— Your task —
Reproduce word for word the part of the answer on controller and model responsibilities that begins at the words "bonus question" and stops after "the view itself.".

— Source text —
Your Specific Questions
processThread question
So the first issue is the name. What does "processThread" mean? From looking at the function, you're actually creating a new thread. Along the way, you're doing authorization checks, validation of input, the actual database insertion, sending out a notification, flashing session errors, and creating a redirect which you then return. But generally, the domain action you're performing is the creation of a new thread. So I would rename the method to be more clear and explicit: createNewThread(...)
You probably do want this to encapsulate data fetching that it needs, as well as do appropriate validation. So yes, it should be grabbing the topic, and the controller should only pass in the data it gets from the request object. However, notions like sessions and redirects are typically NOT part of the Model's responsibility, so that should not be here. What you should be doing is returning a kind of ServiceResponse
object that includes the newly created object (or at least it's ID), a status code, and any error messages. You'd then let the controller decide what to do with this response object. So it might be something like this in the controller
$serviceResponse = $this->forums->createNewThread(...data from request...)
if ($serviceResponse->ok()) {
return redirect('/forums/thread/'.$serviceResponse->data->id);
} else {
Session::flash('errors', $serviceResponse->errors);
Request::flash();
return redirect('/forums/create/'.$topicId);
}
If you find yourself doing that pattern a lot, you can wrap all of the session/flashing stuff in its own utility class or even just stick it in a method in the parent controller and call this->redirectWithErrors('/url/to/go/to', $serviceResponse->errors)
validation question
I think the validation should live closest to where it is most relevant, which is in the method itself. You can delegate out to a dedicated validation class if there is a lot of complex validation to be done, but you definitely want to at least call that validation from within that method. The method itself should protect itself from bad data, which means validation should either be done in that method, or called from that method. Otherwise, you could accidentally call that method without doing validation beforehand, and now your Model is in a bad state.
redirect
Definitely do redirect in the controller. Controllers manage user flow, and redirection is user flow.
bonus question
Why not pass that data into the view directly? You shouldn't have to do static calls from a view ever, because you can always just pass that data into the view itself.

— Information shown —
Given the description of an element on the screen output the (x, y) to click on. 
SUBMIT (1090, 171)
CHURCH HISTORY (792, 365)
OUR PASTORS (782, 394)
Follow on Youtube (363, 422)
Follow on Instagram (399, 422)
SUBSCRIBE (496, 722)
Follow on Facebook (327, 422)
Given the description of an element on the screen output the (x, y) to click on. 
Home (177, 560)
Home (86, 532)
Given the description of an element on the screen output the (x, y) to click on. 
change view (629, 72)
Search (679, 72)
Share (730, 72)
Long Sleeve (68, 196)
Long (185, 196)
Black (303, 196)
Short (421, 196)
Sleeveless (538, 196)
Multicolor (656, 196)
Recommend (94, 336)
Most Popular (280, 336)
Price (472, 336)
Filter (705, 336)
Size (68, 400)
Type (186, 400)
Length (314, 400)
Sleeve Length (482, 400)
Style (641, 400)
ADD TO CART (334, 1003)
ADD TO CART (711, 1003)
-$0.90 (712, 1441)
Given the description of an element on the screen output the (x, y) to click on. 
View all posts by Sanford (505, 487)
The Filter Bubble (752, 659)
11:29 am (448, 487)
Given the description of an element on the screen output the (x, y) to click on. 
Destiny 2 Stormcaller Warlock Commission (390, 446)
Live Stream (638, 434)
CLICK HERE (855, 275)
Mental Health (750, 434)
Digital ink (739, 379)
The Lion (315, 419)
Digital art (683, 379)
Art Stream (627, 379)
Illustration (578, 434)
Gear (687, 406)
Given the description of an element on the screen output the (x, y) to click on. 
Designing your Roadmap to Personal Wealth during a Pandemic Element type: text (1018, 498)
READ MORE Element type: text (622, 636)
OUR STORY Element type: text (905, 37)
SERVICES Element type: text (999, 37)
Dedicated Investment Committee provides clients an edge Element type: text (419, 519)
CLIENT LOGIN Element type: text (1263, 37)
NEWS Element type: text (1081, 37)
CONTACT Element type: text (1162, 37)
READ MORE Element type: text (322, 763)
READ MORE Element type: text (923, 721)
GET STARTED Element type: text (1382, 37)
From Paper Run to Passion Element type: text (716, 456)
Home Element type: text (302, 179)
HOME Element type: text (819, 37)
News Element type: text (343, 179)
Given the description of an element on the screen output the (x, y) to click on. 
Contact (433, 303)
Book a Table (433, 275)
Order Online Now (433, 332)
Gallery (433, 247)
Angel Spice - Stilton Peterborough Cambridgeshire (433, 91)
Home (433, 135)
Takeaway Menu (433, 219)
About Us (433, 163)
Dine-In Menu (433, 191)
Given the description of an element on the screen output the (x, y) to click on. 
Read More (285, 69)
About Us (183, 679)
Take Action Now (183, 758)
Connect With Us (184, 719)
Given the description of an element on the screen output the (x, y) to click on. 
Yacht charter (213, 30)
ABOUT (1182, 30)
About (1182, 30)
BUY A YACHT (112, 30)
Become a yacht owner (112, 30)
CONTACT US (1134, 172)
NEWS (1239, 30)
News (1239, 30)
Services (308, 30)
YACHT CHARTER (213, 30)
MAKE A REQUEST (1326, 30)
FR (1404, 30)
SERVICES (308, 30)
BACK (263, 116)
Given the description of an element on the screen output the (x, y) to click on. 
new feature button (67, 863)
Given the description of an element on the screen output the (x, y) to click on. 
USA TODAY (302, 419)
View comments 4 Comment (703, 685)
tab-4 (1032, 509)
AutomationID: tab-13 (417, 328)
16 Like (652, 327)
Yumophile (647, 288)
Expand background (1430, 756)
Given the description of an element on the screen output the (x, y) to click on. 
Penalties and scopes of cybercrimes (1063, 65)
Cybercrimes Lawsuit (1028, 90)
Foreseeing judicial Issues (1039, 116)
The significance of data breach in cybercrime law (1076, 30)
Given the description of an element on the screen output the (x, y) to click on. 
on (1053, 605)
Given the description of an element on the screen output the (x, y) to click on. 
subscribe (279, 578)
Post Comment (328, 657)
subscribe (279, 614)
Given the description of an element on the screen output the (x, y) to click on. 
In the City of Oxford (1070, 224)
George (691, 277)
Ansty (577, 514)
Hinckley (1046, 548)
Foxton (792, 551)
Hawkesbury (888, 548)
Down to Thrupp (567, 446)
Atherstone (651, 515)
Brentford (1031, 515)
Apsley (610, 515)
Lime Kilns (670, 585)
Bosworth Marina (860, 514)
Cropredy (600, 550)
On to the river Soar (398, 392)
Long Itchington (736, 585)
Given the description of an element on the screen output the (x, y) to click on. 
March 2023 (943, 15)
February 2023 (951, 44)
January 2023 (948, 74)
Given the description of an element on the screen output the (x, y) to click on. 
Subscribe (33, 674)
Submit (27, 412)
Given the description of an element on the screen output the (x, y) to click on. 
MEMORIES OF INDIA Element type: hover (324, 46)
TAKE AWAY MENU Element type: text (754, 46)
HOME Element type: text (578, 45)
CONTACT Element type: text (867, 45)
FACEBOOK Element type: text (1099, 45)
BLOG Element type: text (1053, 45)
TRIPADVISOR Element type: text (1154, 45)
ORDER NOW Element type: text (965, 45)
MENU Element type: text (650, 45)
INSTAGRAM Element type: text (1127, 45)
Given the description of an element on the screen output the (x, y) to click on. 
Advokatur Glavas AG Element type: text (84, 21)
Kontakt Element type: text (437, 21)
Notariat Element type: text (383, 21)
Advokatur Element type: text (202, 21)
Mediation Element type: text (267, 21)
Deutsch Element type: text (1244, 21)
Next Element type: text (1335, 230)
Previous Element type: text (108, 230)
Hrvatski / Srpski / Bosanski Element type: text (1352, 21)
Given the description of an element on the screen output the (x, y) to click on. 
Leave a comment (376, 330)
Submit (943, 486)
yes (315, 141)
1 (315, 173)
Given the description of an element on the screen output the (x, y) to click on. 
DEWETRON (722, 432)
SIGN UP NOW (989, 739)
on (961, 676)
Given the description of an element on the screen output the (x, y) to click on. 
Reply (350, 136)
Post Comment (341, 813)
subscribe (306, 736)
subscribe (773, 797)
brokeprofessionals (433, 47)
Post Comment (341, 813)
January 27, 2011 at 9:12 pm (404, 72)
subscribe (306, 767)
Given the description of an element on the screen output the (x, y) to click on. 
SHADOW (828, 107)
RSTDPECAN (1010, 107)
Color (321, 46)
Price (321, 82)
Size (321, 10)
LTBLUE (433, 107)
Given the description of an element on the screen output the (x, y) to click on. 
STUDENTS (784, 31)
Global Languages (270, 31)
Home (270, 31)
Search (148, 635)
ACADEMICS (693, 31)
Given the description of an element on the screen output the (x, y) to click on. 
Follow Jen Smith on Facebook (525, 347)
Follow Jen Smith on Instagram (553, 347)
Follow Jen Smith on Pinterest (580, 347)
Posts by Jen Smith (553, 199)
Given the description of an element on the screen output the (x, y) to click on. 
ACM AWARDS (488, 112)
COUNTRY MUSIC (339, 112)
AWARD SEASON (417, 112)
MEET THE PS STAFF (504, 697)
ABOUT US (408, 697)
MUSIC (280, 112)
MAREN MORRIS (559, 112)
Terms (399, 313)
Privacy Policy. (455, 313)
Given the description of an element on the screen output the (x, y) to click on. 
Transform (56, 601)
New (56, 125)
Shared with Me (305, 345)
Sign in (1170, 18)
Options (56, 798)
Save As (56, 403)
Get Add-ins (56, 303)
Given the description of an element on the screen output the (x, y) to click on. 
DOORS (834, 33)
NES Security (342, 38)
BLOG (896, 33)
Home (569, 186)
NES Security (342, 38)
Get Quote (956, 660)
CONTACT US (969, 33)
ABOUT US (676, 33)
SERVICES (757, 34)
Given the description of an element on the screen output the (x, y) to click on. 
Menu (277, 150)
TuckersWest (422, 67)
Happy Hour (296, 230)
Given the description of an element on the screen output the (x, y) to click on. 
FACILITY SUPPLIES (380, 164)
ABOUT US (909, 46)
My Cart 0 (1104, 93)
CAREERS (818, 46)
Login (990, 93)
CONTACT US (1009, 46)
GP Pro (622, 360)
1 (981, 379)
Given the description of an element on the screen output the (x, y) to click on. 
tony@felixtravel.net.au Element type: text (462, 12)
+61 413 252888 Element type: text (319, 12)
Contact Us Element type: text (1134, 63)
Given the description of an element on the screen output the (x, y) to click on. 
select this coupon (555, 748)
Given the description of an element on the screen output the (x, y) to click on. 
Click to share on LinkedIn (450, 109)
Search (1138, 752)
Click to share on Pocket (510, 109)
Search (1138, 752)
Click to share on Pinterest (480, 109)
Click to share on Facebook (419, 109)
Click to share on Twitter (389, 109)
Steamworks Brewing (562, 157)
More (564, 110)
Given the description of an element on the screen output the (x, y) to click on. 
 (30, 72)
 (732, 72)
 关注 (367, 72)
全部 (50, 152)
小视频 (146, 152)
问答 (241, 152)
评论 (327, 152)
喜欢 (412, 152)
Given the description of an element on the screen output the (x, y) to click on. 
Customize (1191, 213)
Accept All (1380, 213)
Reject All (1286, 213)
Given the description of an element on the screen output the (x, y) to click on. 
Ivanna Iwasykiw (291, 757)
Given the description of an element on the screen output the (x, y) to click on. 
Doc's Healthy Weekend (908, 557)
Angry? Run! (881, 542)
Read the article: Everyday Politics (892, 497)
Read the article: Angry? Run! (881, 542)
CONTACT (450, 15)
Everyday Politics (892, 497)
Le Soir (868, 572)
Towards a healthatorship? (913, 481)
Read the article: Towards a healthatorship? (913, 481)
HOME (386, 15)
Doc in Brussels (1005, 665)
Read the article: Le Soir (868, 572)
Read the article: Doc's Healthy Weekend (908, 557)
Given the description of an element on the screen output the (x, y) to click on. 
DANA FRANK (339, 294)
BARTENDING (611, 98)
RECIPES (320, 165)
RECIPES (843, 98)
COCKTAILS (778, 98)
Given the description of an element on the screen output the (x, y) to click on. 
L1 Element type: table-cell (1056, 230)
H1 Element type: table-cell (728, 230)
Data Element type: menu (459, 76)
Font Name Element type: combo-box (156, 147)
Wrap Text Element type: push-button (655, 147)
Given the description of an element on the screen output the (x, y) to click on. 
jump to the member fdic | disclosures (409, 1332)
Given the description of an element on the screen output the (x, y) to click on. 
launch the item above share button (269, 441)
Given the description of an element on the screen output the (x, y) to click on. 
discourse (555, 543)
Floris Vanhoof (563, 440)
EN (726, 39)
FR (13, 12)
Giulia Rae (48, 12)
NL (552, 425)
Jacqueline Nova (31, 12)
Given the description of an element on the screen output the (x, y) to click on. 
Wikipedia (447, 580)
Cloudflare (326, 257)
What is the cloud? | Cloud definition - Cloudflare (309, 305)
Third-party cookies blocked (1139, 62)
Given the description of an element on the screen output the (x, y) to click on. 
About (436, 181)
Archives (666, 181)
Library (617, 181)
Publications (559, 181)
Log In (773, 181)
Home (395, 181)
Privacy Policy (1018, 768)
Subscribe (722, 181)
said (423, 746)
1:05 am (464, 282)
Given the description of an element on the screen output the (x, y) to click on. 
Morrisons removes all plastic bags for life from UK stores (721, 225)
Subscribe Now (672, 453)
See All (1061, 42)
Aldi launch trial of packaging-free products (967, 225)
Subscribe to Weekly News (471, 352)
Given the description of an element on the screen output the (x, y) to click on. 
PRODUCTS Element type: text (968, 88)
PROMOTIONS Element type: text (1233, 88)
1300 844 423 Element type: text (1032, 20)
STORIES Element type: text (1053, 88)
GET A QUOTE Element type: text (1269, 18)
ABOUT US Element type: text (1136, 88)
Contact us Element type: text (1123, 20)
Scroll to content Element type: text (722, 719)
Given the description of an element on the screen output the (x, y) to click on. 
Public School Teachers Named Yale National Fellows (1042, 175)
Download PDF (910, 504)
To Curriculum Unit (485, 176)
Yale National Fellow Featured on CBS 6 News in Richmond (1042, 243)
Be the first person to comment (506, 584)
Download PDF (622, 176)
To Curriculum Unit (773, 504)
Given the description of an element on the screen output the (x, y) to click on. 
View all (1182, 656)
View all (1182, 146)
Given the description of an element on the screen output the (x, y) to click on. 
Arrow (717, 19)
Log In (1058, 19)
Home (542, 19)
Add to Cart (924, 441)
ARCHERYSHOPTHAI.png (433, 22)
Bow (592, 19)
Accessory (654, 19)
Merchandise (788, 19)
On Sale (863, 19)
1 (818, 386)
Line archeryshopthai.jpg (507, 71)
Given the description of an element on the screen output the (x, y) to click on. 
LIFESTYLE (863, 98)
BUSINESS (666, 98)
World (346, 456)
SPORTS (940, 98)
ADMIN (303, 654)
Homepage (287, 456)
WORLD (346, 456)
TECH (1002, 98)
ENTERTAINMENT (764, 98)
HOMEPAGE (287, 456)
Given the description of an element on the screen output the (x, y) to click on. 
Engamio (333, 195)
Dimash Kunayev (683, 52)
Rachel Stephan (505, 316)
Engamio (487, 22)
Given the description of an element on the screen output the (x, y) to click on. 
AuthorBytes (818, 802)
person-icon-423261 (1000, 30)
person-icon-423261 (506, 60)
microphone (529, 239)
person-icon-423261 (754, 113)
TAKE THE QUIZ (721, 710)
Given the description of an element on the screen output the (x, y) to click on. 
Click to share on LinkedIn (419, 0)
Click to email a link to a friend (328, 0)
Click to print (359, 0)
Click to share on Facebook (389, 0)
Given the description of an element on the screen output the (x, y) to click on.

— Solution to the exercise —
bonus question
Why not pass that data into the view directly? You shouldn't have to do static calls from a view ever, because you can always just pass that data into the view itself.